The second point for evaluating radiomics is in the prediction of outcome. Clinical decisions for the treatment of lung cancer are largely based on patient characteristics such as performance status, stage at diagnosis and tumor histology. In metastatic non small cell lung cancer (NSCLC) patients, molecular information has brought remarkable results thanks to targeted therapies. On the other hand, in locally-advanced disease, standard treatment is concurrent chemoradiation which is not guided by molecular data in clinical practice.

Several papers have shown that the combination of clinical, genomic, and radiomic features, provides a prognostic signature for overall survival [8] or for prediction of distant metastasis in lung adenocarcinoma treated with chemoradiation [9] and with stereotactic radiation treatment (SBRT) [10-11]. Radiation therapy is by definition a personalized medicine because the anatomy is proper of each patient and dose distribution is tailored on the target volume and organs at risk. We do not know at the treatment start if that particular patient will achieve a response or not. We know from literature data that about 30–40% of patients who perform chemoradiation undergo a significant reduction of the tumor during treatment [12-17]. In this study, we investigated the feasibility of a system where the radiomic features of the patient’s initial imaging were able to predict tumor reduction during chemoradiation.

Materials and methods

Patient and CT imaging

We studied 91 stage III patients treated with concurrent chemoradiation. As reported in a previous prospective study of our group [18], 50 patients with stage IIIA/IIIB NSCLC were enrolled from November 2012 to July 2014 and treated with concurrent chemoradiation at radical dose with adaptive approach.
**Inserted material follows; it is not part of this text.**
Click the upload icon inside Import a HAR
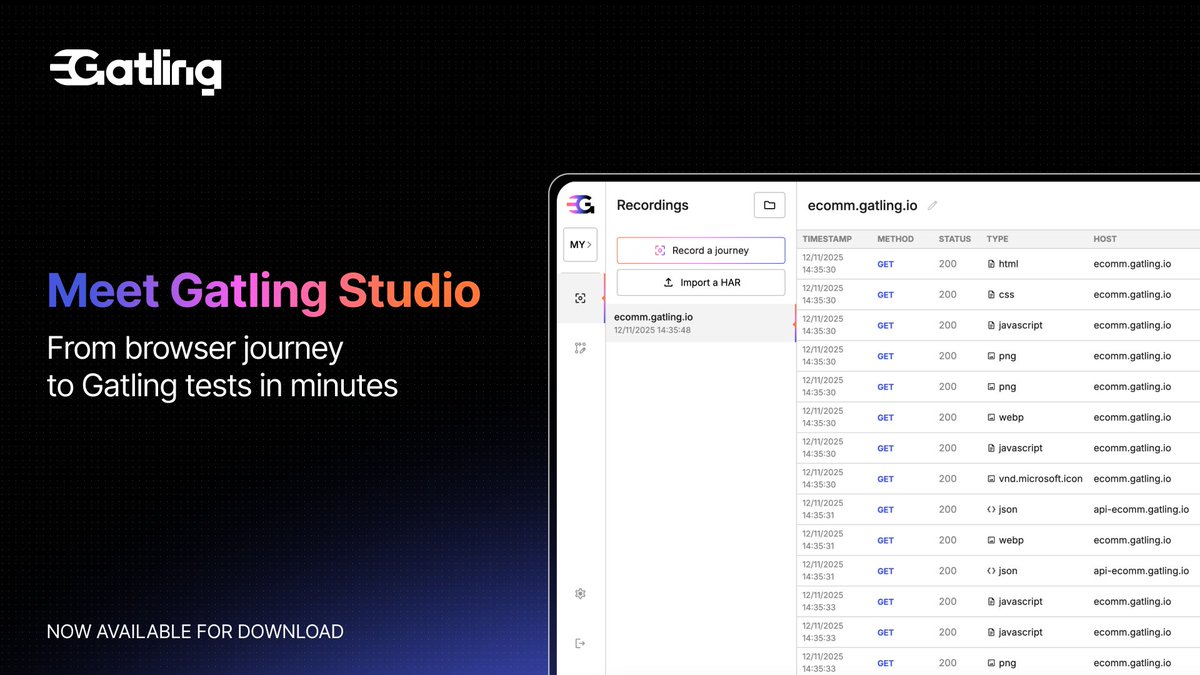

It was defined as a reduction in tumor volume (assessed by two radiation oncologists on weekly chest CT simulations) leading to the implementation of a new treatment plan with which the patient would continue radiation therapy. Other 41 patients with the same initial characteristics (PS, stage, age, etc.) who underwent radical concurrent chemoradiation in the same period, but who did not achieve target reduction, were added to the initial group in order to investigate the predictive power of the radiomic features on tumor shrinkage (Table 1). The characteristics investigated were extracted from the initial simulation CT on which the Clinical Volume was manually delineated by expert radiation oncologists, providing a 3D ROI (Figs 1A, 1B, 2A and 2B). The adaptive protocol was approved by Ethical Committee Campus Bio-Medico University on 30 October 2012 and registered at ClinicalTrials.gov on 12 July 2018 with Identifier NCT03583723 after an initial exploratory phase.

Table 1

Patients’ characteristics.

	Adaptive patients (%) (n = 50)	Non-Adaptive patients (%) (n = 41)	Total (n = 91)
Age:	median: 71 yearsstd deviation: 10.3	median: 72 yearsstd deviation: 8.6	median: 71 yearsstd deviation: 9.6
< 70 years	19 (38%)	18 (44%)	37 (41%)
≥ 70 years	31 (62%)	23 (56%)	54 (59%)
Sex:
Male	39 (78%)	30 (73%)	69 (76%)
Female	11 (22%)	11 (27%)	22 (24%)
Histology:
Adenocarcinoma	16 (32%)	23 (56%)	39 (43%)
Squamous	28 (56%)	15 (37%)	43 (47%)
NOS	3 (6%)	3 (7%)	6 (7%)
No histologic subtype available	3 (6%)	0 (0%)	3 (3%)
Stage:
IIIA	29 (58%)	26 (63%)	55 (60%)
IIIB	21 (42%)	15 (37%)	36 (40%)
Chemo before RTCT:
Yes	23 (46%)	28 (68%)	51 (56%)
No	27 (54%)	13 (32%)	40 (44%)
Concurrent chemo:
Duplets	19 (38%)	20 (49%)	39 (43%)
Mono	31 (62%)	21 (51%)	52 (57%)

Fig 1

Example of ROI (Region of Interest) in 2D and 3D images for a patient in the adaptive group (lung window).

Fig 2

Example of ROI (Region of Interest) in 2D and 3D images for a patient in the non-adaptive group (mediastinal window).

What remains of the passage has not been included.